Would a Tory-Reform electoral pact really be ‘unassailable’?
If twice as many voters support Kemi Badenoch or Nigel Farage than back Labour, should Keir Starmer fear his opponents working together at the ballot box, asks John Rentoul
A new Techne UK opinion poll for The Independent puts Labour, the Conservatives and Reform in what is in effect a three-way tie, on 25 per cent, 24 per cent and 24 per cent respectively.
As Michela Morizzo, Techne’s chief executive, observes, the Tories and Reform combined have the support of 48 per cent of voters, twice as many as Labour. If the “centre right” were to combine, they would be “unassailable”, she said.
It is true that if Tory and Reform candidates stood down in each other’s favour, and all of each party’s supporters voted for a single “centre right” candidate in every constituency, the joint Tory-Reform ticket would win an even more sweeping victory than Labour did last year.
This is Nigel Farage’s plan, according to Ben Habib, Reform UK’s former deputy leader, who said: “Nigel’s aim is to set up the best possible negotiating position he can between now and 2028.” If Reform overtakes the Tories consistently in the opinion polls, Farage believes he could negotiate an electoral pact from a position of strength.
What is to stop such a deal happening?
It would be hard to persuade the Conservatives to agree to a deal. Tory historians will know that it was an electoral pact in 1906 between the Liberals and the Labour Party that gave the newly founded workers’ party the foothold in parliament that it needed, eventually displacing the Liberal party as the Tories’ main opponent in a two-party system in 1923.
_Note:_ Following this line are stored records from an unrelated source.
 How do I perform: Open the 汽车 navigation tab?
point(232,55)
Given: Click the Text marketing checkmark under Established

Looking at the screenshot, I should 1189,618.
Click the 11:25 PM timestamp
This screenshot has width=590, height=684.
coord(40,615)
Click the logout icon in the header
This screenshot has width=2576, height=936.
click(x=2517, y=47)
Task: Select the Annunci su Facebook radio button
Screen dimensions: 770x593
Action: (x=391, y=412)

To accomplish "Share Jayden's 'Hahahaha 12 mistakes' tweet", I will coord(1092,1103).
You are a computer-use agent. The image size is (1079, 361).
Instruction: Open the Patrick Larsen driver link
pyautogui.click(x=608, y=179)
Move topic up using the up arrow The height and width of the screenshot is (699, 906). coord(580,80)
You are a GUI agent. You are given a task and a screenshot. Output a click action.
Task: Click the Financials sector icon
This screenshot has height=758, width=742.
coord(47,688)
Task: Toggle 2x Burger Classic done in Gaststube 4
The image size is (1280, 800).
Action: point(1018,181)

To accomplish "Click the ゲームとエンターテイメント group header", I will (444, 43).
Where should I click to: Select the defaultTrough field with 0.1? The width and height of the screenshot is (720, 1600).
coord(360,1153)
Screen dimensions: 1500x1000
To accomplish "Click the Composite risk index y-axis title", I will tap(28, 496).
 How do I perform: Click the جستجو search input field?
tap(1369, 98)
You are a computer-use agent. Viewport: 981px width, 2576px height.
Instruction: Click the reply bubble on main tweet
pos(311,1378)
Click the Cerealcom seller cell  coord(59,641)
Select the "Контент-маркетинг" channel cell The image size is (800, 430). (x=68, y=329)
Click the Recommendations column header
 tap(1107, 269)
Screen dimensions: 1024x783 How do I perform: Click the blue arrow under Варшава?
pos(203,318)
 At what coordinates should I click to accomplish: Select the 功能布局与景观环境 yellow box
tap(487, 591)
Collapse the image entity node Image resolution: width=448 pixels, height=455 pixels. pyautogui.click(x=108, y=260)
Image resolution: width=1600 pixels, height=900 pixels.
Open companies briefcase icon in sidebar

Students of more recent history will point to the failure of the Social Democratic Party to break through the first-past-the-post voting system after breaking away from Labour in 1981. After riding high in opinion polls – including periods when it matched or overtook the two main parties – the SDP, in alliance with the Liberals, won 26 per cent of the vote in the 1983 election but only 23 seats. Labour, on 28 per cent, lost badly to the Tories but retained 209 seats.
But Kemi Badenoch does not need to be a historian to know that a deal with Farage, who has pledged to destroy the Tory party, would be risky.
Would an electoral pact work?
There are reasons to be sceptical – apart from it probably being several years until the next general election, in which time stuff will happen. It is a common fallacy to assume that blocs of voters can be added together by horse-trading between national leaders, and that the people would meekly vote in the way that such leaders dictate.
This assumption has long been a feature of idealistic pluralism on the left. Neal Lawson, of Compass, a pressure group that advocates cross-party alliances against the right, recently pointed out that in every general election since 1979 except one (in 2015), the “progressive” parties (Labour, Liberals, Lib Dems, Greens and Nationalists) have won a greater share of the vote than the “regressive” ones (Conservatives, Ukip, Brexit and Reform).
This thesis was elegantly demolished by Peter Kellner this week: in many cases, he points out, voters for the Lib Dems and their predecessors would have preferred a Conservative government to a Labour one if they had been forced to make a choice.
Electoral pacts change voter behaviour
If party leaders agree to a deal, their supporters may not necessarily behave as expected. Many people support Reform because they are disgusted by the record of the Tory government. They might refuse to vote for a Tory candidate if there were an electoral pact, and might rather vote for an independent or stay at home. Similarly, many Tory voters have a low opinion of Farage and may refuse to vote for a Reform candidate.
What is worrying some of Keir Starmer’s advisers, however, is what I wrote about last weekend: that Reform may start to gain significant support from people who voted Labour last year but are disillusioned with the party in government. If that happens, and Reform becomes an anti-incumbent party as much as an anti-Tory one, it is possible that the voters will decide for themselves to vote for whichever candidate is best placed to defeat Labour.
This would not need an electoral pact, and could include former Labour voters with some “left-wing” attitudes voting for Reform, the Lib Dems, the Greens, or pro-Palestinian independents.
Starmer’s nightmare is that the anti-Tory tactical voting that delivered his huge victory last year turns into anti-Labour tactical voting that could deliver either a Tory-Reform majority or a more confused hung parliament.